TASKS TO CARRY OUT:
(1) Answer these questions using the article on Xi Jinping's recent weeks:
(a) How long did Xi's visit to Tibet last?
(b) On what date was the military parade in Beijing held?
(c) What is the stated cost of the Yarlung Tsangpo dam?
(2) Name every person mentioned in the article on Xi Jinping's recent weeks.
(3) Carry on the article on Xi Jinping's recent weeks from the point where it stops.

(More) straws in the wind re Xi...(Spectator)15 Sep 2025 01:20
.Xi Jinping effectively vanished in July and the first half of August. Some China watchers speculated that his unexplained absence was a sign that he was losing his grip on power.
But he has since reappeared and been very visible again.
At the end of last month, he visited Tibet, then indulged in a high-profile, back-slapping meeting with Vladimir Putin and the Indian Prime Minister Narendra Modi in Tianjin. He capped off his busy fortnight with the 3 September military parade in Beijing and a second meeting with his star guest Putin, this time accompanied by Kim Jong-un.
So, a great triumph for the neo-Maoist leader and the new Axis of Evil?
Not so fast. The lessons to draw from these three events are a sight more nuanced. Here are five take-aways from Xi’s last few weeks.
1. Xi’s visit to Tibet was peculiar. It lasted just 24 hours. He inspected People’s Liberation Army (PLA) troops in Lhasa on 21 August, the 60th anniversary of Tibet’s founding as an autonomous state. He went home the next day. On his last visit in 2021 he stayed for four days.
There is renewed speculation about Xi’s health. In Tibet he looked ponderous and unsteady on his feet
Even more curious was his absence from a visit to the biggest infrastructure project of his regime: the $165 billion Yarlung Tsangpo dam, now under construction, which will be the largest dam in the world. These kinds of projects are not only economically significant but provide plenty of opportunity for Xi’s political and military supporters to sing his praises. Normally a visit to a project of this importance would be a must for a General Secretary.

A block of data:
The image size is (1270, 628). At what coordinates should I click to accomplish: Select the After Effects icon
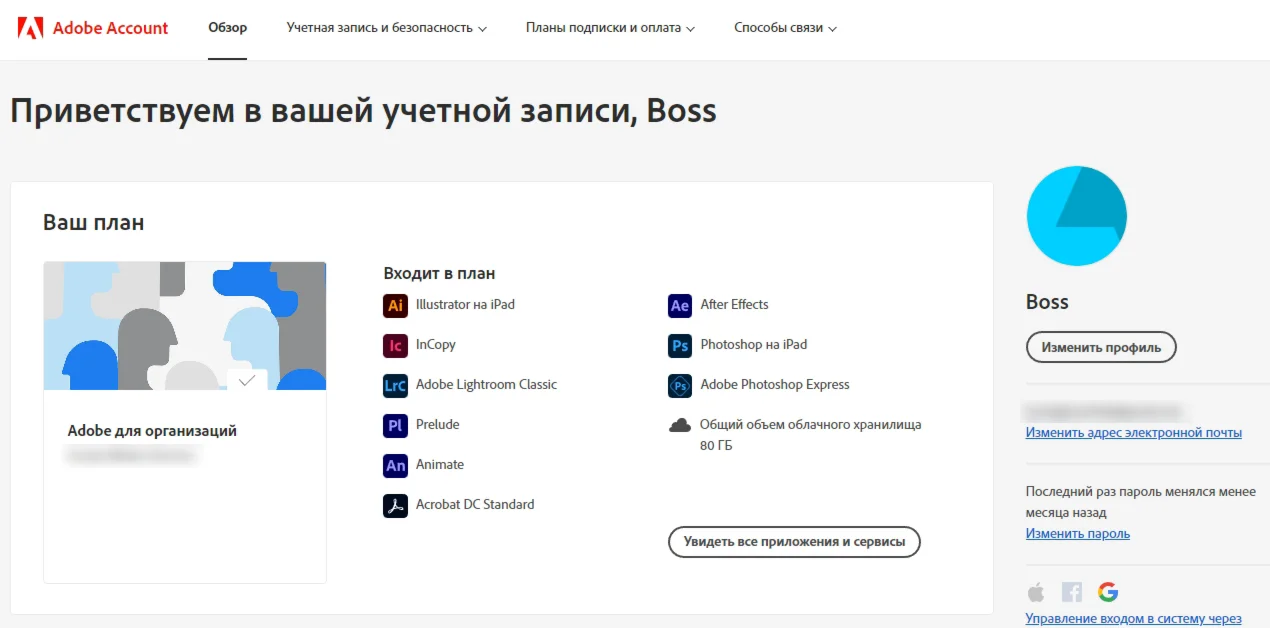point(680,305)
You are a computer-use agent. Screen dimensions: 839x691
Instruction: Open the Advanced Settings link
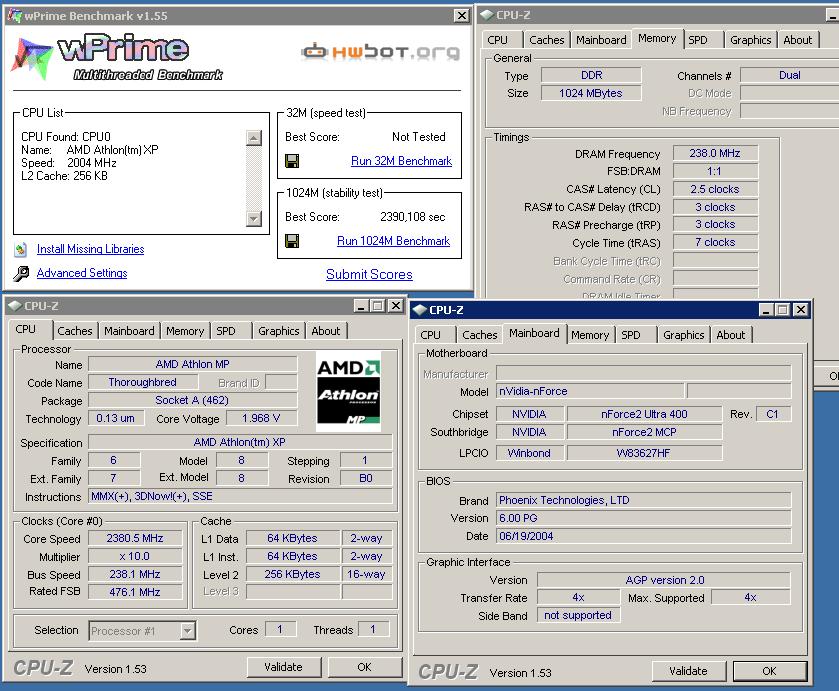[x=82, y=273]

RESULTS BY TASK:
(1)
(a) 24 hours
(b) 3 September
(c) $165 billion

(2) Xi Jinping, Vladimir Putin, Narendra Modi, Kim Jong-un

(3)
Instead, the visit to the dam was made BY Xi’s GREATEST POLITICAL ENEMY, Hu Chunhua. Hu is the deposed reformist ‘crown prince’ who was once seen as a potential next general secretary of the Chinese Communist party, until he was thrown off the politburo’s standing committee by Xi in 2022.
Yet three years after his humiliating demotion, Hu has made a surprise reappearance at the front line of Chinese politics. The PLA Daily even led with his name on its front page. After his time in the wilderness, is Hu back on the ‘crown prince’ track? Maybe.
2. The Shanghai meeting between Xi, Putin and Modi was not all it was cracked up to be. Western media seemed taken with the idea that India was now in alliance with China and Russia. Nothing could be further from the truth. Modi is an alpha-male ultranationalist (not unlike Donald Trump) and he is fixed on the idea that India is the emerging dominant world power. He could well be correct. Based on current projections, India, which will have double China’s population by the end of the century, will become a bigger economy than either China or the US.
Continued....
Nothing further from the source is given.